* _What to produce_: Repeat precisely, and only, the lines between the line containing "You are a computer-use agent. 611x497 pixels." and the end of the listing below, both ends included.

* _Data excerpts_:
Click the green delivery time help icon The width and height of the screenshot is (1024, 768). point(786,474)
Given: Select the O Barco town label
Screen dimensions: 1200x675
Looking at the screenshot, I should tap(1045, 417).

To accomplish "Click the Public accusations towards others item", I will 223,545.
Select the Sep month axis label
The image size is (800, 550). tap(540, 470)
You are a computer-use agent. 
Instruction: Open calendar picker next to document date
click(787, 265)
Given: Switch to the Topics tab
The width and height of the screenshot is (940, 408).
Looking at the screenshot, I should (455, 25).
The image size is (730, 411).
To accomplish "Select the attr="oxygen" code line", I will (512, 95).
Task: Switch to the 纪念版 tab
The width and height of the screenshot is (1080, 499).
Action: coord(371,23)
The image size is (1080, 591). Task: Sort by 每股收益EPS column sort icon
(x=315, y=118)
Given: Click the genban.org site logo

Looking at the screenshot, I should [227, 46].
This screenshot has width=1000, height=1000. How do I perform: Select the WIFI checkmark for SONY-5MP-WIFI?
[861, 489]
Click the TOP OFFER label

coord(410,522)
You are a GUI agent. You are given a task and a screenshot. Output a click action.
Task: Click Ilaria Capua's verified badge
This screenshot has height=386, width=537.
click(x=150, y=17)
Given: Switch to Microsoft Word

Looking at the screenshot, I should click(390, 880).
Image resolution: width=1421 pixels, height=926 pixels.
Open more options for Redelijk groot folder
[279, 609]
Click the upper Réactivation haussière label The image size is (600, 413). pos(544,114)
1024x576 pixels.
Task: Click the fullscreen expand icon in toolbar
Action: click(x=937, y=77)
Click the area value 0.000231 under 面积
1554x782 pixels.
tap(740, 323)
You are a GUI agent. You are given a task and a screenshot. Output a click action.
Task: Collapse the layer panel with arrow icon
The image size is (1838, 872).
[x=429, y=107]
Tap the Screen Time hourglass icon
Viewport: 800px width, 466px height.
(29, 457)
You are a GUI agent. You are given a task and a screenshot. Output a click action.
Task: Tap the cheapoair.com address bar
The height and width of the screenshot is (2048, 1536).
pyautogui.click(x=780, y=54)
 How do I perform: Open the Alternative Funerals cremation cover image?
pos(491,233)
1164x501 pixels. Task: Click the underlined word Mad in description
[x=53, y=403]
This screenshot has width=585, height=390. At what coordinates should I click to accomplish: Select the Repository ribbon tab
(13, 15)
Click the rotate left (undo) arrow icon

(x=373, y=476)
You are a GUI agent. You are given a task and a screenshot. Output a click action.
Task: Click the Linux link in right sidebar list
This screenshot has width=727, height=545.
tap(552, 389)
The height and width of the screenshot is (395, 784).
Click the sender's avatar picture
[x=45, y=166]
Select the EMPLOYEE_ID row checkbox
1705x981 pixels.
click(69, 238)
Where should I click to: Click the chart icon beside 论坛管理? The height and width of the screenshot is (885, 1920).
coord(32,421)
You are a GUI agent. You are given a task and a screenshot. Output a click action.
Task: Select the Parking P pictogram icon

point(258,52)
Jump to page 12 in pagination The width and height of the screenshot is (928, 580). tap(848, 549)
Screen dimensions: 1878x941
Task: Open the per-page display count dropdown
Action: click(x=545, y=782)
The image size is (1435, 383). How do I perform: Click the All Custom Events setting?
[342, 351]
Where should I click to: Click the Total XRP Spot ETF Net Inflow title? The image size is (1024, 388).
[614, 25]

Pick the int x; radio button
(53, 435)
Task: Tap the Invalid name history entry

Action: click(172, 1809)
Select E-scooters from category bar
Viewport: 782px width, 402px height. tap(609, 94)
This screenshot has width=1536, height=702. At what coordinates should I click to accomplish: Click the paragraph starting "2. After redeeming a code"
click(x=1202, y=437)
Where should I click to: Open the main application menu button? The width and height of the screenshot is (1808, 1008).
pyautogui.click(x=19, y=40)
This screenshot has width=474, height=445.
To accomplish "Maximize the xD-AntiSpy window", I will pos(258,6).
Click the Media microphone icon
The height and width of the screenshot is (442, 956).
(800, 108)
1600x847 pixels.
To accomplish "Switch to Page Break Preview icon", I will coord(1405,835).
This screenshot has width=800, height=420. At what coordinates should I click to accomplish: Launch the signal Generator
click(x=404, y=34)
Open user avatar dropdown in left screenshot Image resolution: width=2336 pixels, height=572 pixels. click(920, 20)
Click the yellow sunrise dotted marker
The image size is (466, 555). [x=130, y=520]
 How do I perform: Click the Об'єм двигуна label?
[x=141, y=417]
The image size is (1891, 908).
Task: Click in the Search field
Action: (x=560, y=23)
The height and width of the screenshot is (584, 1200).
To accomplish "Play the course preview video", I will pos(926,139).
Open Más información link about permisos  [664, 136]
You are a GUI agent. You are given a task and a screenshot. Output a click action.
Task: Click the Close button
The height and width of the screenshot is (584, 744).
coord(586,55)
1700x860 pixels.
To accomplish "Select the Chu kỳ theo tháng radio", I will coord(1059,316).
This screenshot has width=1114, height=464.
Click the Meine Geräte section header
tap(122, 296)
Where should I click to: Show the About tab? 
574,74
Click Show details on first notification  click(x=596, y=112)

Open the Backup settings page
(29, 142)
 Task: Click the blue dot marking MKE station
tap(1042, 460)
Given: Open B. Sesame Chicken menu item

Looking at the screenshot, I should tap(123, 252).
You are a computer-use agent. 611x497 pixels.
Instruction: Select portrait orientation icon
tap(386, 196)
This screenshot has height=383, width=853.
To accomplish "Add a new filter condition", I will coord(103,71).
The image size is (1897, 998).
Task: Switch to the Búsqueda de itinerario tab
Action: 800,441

* _Exercise solution_:
You are a computer-use agent. 611x497 pixels.
Instruction: Select portrait orientation icon
tap(386, 196)
This screenshot has height=383, width=853.
To accomplish "Add a new filter condition", I will coord(103,71).
The image size is (1897, 998).
Task: Switch to the Búsqueda de itinerario tab
Action: 800,441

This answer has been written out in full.